Updated: Sep 15, 2023

Keep this as your resource to support resilient immune systems for the whole family through changing seasons

The flip-flopping of the seasonal weather changes (made more erratic thanks to climate change) can leave you at greater risk of runny noses, coughs, colds and flus. No doubt our pre-COVID days were a little more relaxed when this season rolled around and it was easier to accept that our kids’ immune systems needed these exposures.

We have so many more and better tools available to handle "cold and flu" like symptoms than relying on ibuprofen (ie. Advil) and acetaminophen (ie. Tylenol) to get you through - remember both these medications are toxic to your liver and should not be used beyond the dosing recommendations and then only for the shortest necessary time. Tylenol can bring down a fever, but lower grade fevers can be monitored and supported as part of the process your body actually uses to kill invading pathogens - fevers that get too high can lead to seizures and brain damage so there is definitely a place for antipyretic medications, but if your fever is safely under 40 degrees celsius, or if you notice the onset of any cold and flu symptoms, here are some tips you can try at home:

1) Hydrate with clear fluids:

  • Teas: especially with the medicinal herbs in the options below!

  • Soups – and bone broths: make excellent breakfast drinks anytime in the cooler weather, or meals when sick – opt for soup that’s homemade or from glass jars in the fridge section of the grocery store! Stick to simple, easy-to-digest foods and follow your (child’s) appetite – you can also add plain toast or rice/rice crackers.

  • A recipe for home made neo "citron": add to 1-2 cups of boiled filtered water:

    • 1 Tbsp fresh lemon juice,

    • 1 clove of garlic sliced,

    • 3 slices fresh ginger the size of a thumbprint;

    • steep 15 minutes (or more),

    • *when cool enough to drink: add 1 teaspoon raw honey (*only add the honey when the tea has cooled enough to drink – you don’t want to kill off the natural antimicrobial activity)

2) Avoid dairy when sick: to prevent increased mucus production, avoid all animal milk-based products when sick (ie. no milk, yogurt, cheese – even avoid lactose-free) – if you tend to have a lot of mucus production with dairy – or if your bowels regulate better while off dairy, you may be sensitive to something in dairy – this could be caused by the lactose, the casein or other proteins. Some people have trouble with too much fatty food in one meal and this can be a sign of sluggish gallbladder function.

3) Medicinal Herbal Tea: create a blend of herbs like elderberries (antiviral and very tasty), holy basil (antiviral, support energy and digestion), licorice root (antiviral, sweet, soothing to irritated throats) ginger (warming, anti-inflammatory, anti-nausea, anti-cough), fennel seed (antimicrobial, digestive), lemon balm (antiviral, calming), catnip (antiviral, calming), oregano (antiviral), and mullein (soothes coughs)

  • I recommend having a blend of these herbs on hand – you can stock up at a health food store – or try pre-made blends like Throat Coat or Belly Comfort by Traditional Medicinals. In my clinic, I also prepare custom teas.

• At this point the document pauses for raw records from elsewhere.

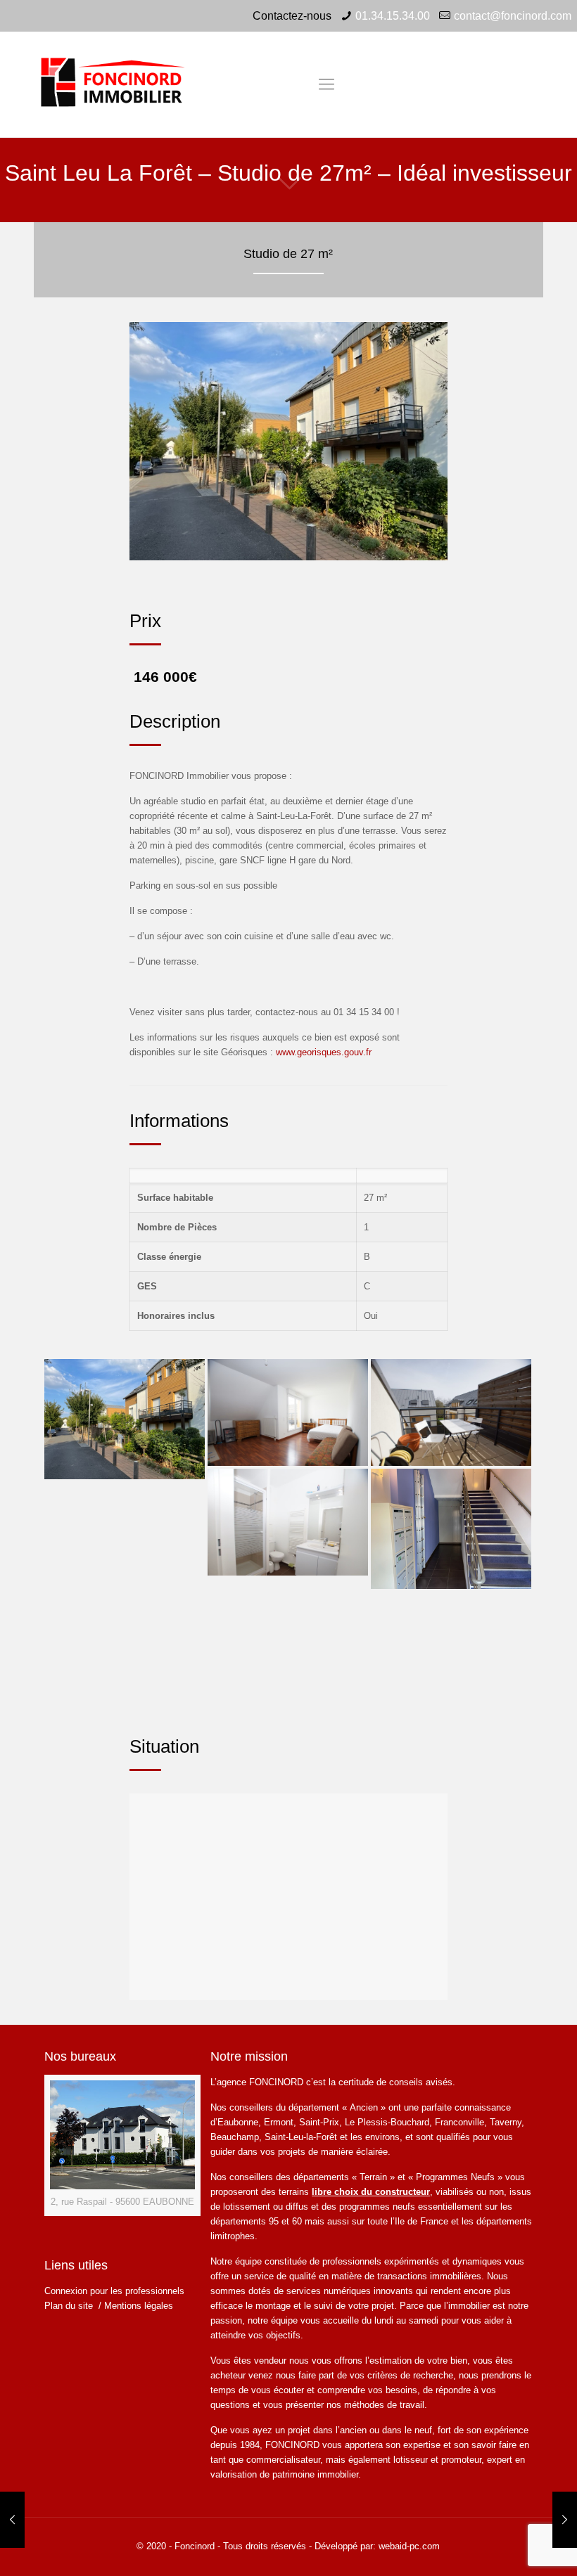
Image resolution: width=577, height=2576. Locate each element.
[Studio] (288, 1412)
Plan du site (70, 2305)
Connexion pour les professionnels (114, 2291)
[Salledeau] (288, 1522)
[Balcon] (451, 1412)
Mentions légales (138, 2305)
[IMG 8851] (451, 1529)
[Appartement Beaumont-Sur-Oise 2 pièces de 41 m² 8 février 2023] (12, 2520)
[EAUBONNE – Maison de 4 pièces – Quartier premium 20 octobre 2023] (564, 2520)
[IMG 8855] (124, 1419)
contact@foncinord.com (512, 16)
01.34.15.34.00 (392, 16)
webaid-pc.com (409, 2546)
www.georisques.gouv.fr (324, 1052)
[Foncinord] (115, 84)
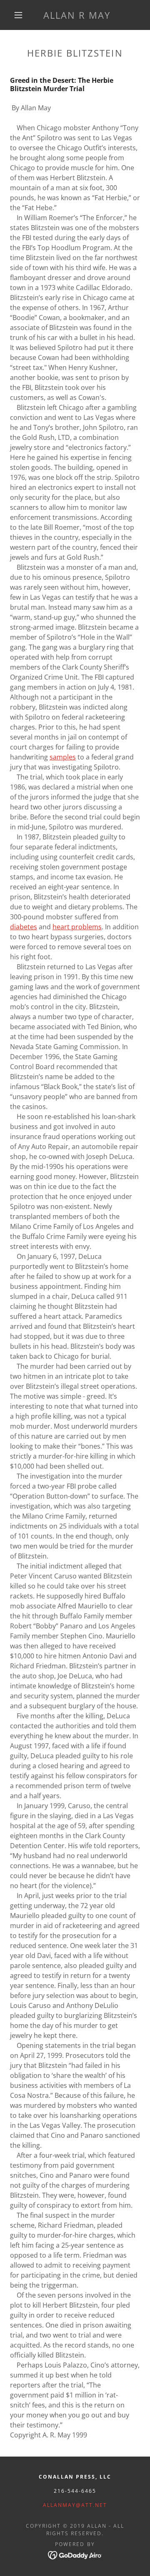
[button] (18, 15)
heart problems (77, 926)
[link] (77, 15)
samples (63, 757)
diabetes (23, 926)
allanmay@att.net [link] (75, 2505)
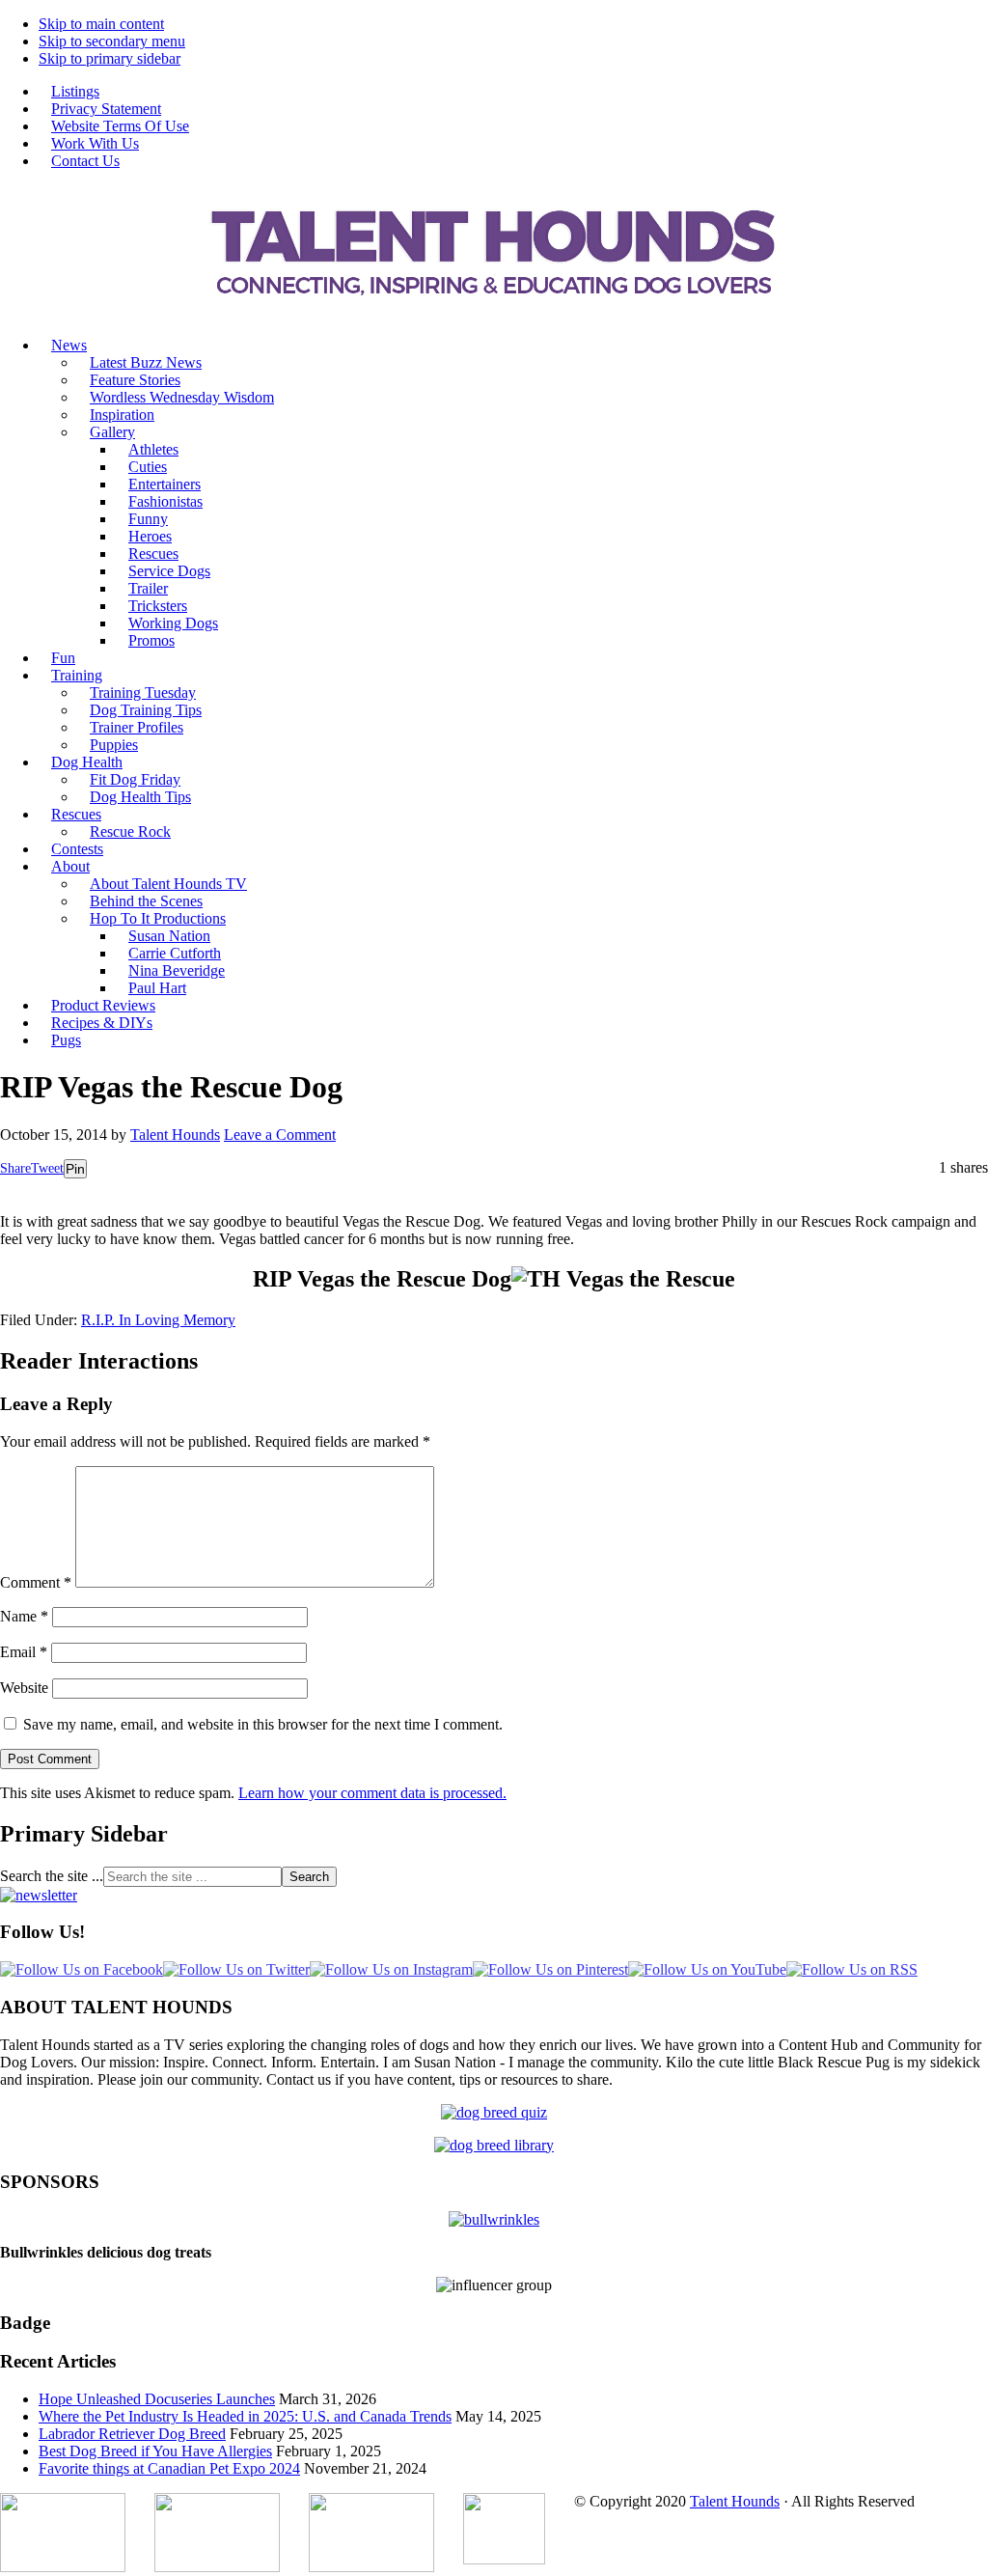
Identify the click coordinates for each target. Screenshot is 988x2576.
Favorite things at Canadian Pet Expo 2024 (169, 2468)
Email (23, 1652)
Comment (35, 1582)
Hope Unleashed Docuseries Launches (157, 2399)
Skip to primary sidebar (109, 58)
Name (24, 1616)
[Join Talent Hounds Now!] (494, 312)
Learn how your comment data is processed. (372, 1793)
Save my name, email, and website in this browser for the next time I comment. (263, 1724)
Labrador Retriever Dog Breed (132, 2433)
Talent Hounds (735, 2501)
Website (24, 1687)
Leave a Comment (280, 1134)
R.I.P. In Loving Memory (158, 1320)
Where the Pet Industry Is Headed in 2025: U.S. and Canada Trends (245, 2416)
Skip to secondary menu (112, 41)
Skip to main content (101, 23)
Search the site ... (51, 1876)
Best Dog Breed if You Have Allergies (155, 2451)
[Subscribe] (38, 1895)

  • When you need to up the intensity of your herbal support, I've got custom Cold & Flu herbal tinctures for adults & kids! Book in a 15 min appointment and we'll get you set!

4) Raw honey as a natural cough remedy: have you tried a teaspoon of raw honey for a coughing child? (or adult) It's safe for anyone over 1 year old. The raw part adds the natural antimicrobial properties from the pollen. For best effect, take the honey directly on a spoon and if you do want to mix it into tea, make sure the tea is already cooled to drinking temperature before adding the honey or it will neutralize the antimicrobial benefits. For an added boost, you can infuse honey with garlic cloves by covering whole garlic cloves with honey and storing in a jar with a lid for about 3 months. Elderberries are also antiviral and some companies offer a honey-elderberry blend you can try.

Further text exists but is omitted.